# What size scope for 3d and why?



## huntertroy (Feb 16, 2010)

Ttt


----------



## Daniel Boone (May 31, 2002)

buckwild13 said:


> I am thinking about going to a larger scope for 3d. Right now i am using a 1 3/8 inch scope with a 4x lens on a 9 inch extension. I am wondering what are the advantages of going to a 6 inch extension and using a 1 3/4 inch scope for 3d? What will i gain? What will i loose?


I switched to 1 5/8" Eyes just aint what they use to be. Makes me use a larger peep. 
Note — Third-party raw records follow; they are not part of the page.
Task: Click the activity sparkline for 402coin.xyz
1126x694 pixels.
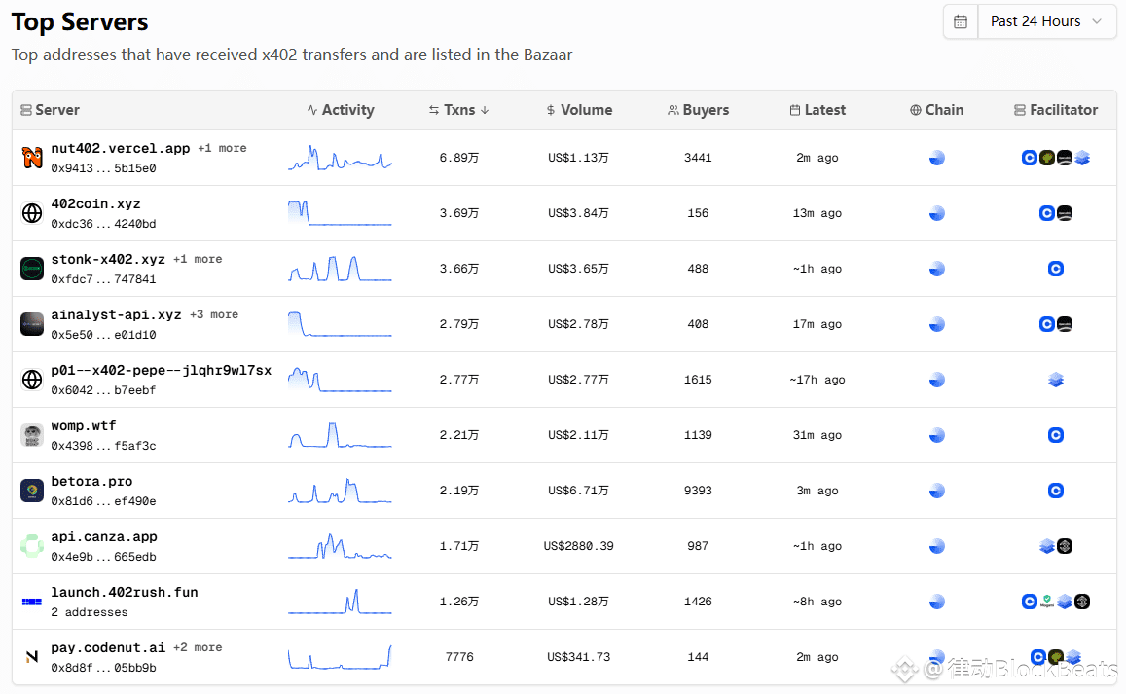Action: (340, 213)
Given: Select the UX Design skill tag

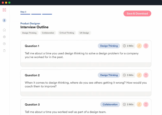Looking at the screenshot, I should click(84, 33).
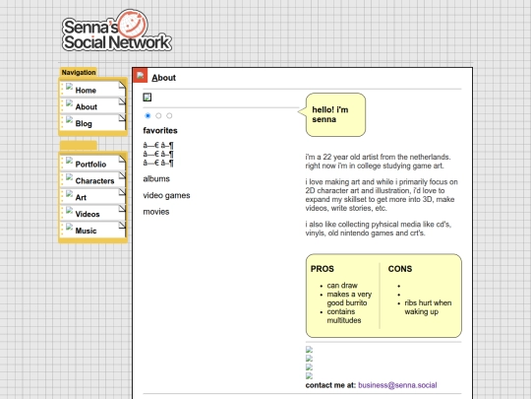Select the first slideshow radio button
The image size is (531, 399).
[x=148, y=115]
I do think my groups were tighter with 1 3/8" for years. Smaller peep is the reason for this.

Just my thoughts.
DB


----------



## jimmybassin (Apr 8, 2006)

i use a 1 5/8" to 1 3/4" for 3d it helps in low light or when the target is hard to see, you can see more of the target so its easier you judge where you are on the target after you drawn back on it


----------



## D.Short (Aug 5, 2010)

Smaller scope and longer extension are simply more accurate;if you can hold steady,that is.As mentioned earlier,this also equates to a smaller peep which is the real accuracy component.


----------



## Daniel Boone (May 31, 2002)

D.Short said:


> Smaller scope and longer extension are simply more accurate;if you can hold steady,that is.As mentioned earlier,this also equates to a smaller peep which is the real accuracy component.


So true. Many of the top CBE scope shooters demanded that CBE make a 1 3/8" scope housing for this reason
DB


----------



## tmorelli (Jul 31, 2005)

If the peep fits the scope housing and "brackets" well (and the shooter manages this as part of the shot routine) then the larger housings are no less accurate. (IMO) 

I shoot a 3/32 peep with my 1 5/8" housings and a 1/16" peep with my 1 3/8" housings at the same sight radius. 

For me, and I believe sights/scopes/lenses/clarifiers to be 100% unique to the shooter, the advantage to the smaller housing shows up shooting dots where I don't need great lighting or field of view and the smaller peep serves to clear up the aiming point better after installing a clarifier.

In the big housing I get to the point where I need a clarifier sooner (4x with small housing, 3x with big housing), then I have to light my pin when I'm running a clarifier. If I don't, I lose it. Without the clarifier, I can run the same peep size and a lower power lens and the pin clarity is fine without light.

All that probably only makes sense to me!


----------



## WhitBri (Jan 30, 2007)

I like a bigger scope and peep for everything I shoot 3d and indoor spots. Seems to get me on target faster due to the larger field of view. I shoot better when I'm aggressive and get into my shot sequence faster. To each their own though. 


Sent from my iPhone using Tapatalk


----------



## buckwild13 (Sep 6, 2008)

i am going to stay with a 1 3/8 in scope but try a 6 in extension and if i dont like it im going to go back to a 9 in extension


----------



## D.Short (Aug 5, 2010)

If you already have a 9 in. extension,then why do you need a 6 in. Just slide it back to 6 in. or am I missing something here.


----------



## buckwild13 (Sep 6, 2008)

getting a new sight


----------